Что с тобой сделали, Харпер, и зачем?

Порог комнаты заскрипел, и Коул быстро спрятал блокнот за пазуху.

– Как дела, орлеанская штучка? – спросил у меня Сэм, выпятив колесом мускулистую грудь в темно-сером джемпере. – Мы тут, к слову, тоже не пальцем деланы, но мне даже интересно послушать твой гениальный отчет, – Сэм состроил гримасу. – Удиви меня. Что выяснила?

Я нахмурилась и, мобилизовав все свое театральное мастерство, тепло улыбнулась в ответ Сэму, только и жаждущему ответного выпада.





В узкой полосе зеркала над комодом предостерегающе покачал головой Коул, но я только сказала:

– Вот когда я отправлю отчет твоему шефу, тогда и будете удивляться вместе. А сегодня давай сохраним интригу, красавчик.

Коул за моим плечом кашлянул, и Сэм перевел на него взгляд. Я вдруг заметила, насколько сильно Сэм уступает ему в росте. Впрочем, как и любой другой человек: чтобы войти в спальню Харпер, Коулу даже пришлось пригнуться.

– Надеюсь, не забыл перерисовать в блокнот свои мифические рисунки, шизик? Мы с ребятами всё еще подумываем над тем, чтобы подать жалобу на нашего штатного психиатра. Плохо он тебя тестирует, – Сэм вышел за порог и махнул рукой, крикнув в коридор: – Эй, парни, можете уносить! Наш бравый детектив закончил.
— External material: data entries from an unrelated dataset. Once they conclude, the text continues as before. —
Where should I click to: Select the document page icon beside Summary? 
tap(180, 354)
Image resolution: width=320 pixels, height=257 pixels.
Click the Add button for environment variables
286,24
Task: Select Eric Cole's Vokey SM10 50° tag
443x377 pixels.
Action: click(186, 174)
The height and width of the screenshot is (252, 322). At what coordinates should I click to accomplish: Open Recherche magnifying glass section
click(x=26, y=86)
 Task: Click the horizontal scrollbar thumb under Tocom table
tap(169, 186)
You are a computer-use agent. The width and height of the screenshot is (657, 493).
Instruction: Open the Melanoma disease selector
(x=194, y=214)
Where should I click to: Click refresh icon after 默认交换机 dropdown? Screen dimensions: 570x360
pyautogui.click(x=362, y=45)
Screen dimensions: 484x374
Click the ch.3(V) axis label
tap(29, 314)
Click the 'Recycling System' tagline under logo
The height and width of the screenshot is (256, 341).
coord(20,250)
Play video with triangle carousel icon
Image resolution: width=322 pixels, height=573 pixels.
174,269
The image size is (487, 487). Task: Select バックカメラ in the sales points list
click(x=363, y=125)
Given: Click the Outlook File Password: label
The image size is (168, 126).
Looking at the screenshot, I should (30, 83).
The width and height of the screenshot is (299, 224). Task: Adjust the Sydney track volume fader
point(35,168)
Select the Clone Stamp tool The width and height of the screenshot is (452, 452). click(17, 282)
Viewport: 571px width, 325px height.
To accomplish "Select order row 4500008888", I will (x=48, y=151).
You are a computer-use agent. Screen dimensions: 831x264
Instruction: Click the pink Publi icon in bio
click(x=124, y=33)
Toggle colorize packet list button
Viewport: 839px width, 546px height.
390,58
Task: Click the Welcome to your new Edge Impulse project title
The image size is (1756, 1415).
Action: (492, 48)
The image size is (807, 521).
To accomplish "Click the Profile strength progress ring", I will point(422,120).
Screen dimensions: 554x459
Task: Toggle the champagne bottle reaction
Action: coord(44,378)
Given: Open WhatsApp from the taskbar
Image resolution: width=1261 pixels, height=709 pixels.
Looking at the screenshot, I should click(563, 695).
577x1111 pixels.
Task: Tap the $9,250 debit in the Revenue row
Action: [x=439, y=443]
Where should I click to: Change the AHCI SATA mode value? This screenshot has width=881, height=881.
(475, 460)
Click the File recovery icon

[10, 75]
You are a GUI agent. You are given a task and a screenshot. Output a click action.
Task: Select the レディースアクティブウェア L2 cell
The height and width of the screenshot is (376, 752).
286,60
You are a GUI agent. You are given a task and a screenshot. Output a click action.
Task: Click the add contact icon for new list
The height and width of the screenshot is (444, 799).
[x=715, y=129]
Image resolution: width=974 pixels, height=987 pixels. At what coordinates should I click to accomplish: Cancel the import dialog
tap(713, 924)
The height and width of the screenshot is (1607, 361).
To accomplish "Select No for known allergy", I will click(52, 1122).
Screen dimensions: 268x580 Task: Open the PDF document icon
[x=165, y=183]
За сутки нашего общения Коул Гастингс успел стать для меня эталоном спокойствия и самоконтроля, но даже у него от регулярных издевок Сэма клацнула челюсть. Он насупился, и, приблизившись, тихо пояснил:

– После первого убийства я случайно проболтался Сэму, что было бы неплохо сфотографировать знаки на телах жертвы и отправить их на экспертизу... Откуда мне было знать, что они зачарованы, и их вижу только я один? С тех пор несколько человек перестали со мной обедать.

– Не велика потеря, – приободрила Коула я, глядя Сэму вслед. – Теперь тебе есть, с кем обедать. Если ты, конечно, согласен эти обеды оплачивать.

Я расценила мычание Коула, как согласие, а затем отошла в сторону, пропуская вперед двух крепких мужчин в спецовках и плотных резиновых перчатках, защищающих кожу от трупного яда, который был опасен и зачастую даже смертелен. Один из служащих схватил Харпер за тощие лодыжки, и я поморщилась, сочувствуя их неблагодарной работе.

Раздался вопль: один из мужчин отдернул покрывало, свернутое в ногах Харпер, и тем самым потревожил упитанную змею, дремлющую под ее босыми ступнями. То был уже не обыкновенный уж, а клыкастая гадюка, которую я распознала так же молниеносно, как и сыплющий проклятиями мужчина. Отскочив назад, он уронил приподнятое тело обратно. Харпер нечаянно скатилась с края постели и, стянув следом за собой простынь, увешанную пауками, упала на пол.

Ее тело распласталось в моих ногах и перевернулось, пряча лицо, грудь и бедра в арабском ковре, но открывая взору поясницу, лопатки и спину. Вдоль них, до самой шеи под ядерно-розовыми волосами, тянулся огромный круг. Выструганный на плоти так глубоко, что в надрезах просвечивались костлявые позвонки, он всё еще кровоточил, что было физически невозможно.

«Половины должны быть одинаковыми, потому что олицетворяют нас с тобой. Мы такие же одинаковые и неотделимые, верно?».

Ацтекское солнце, увитое зигзагообразными лучами и разделенное на две равные половины – татуировка, которую нарисовал для нас Джулиан, теперь красовалась на мертвой девушке, как еще одна ритуальная метка.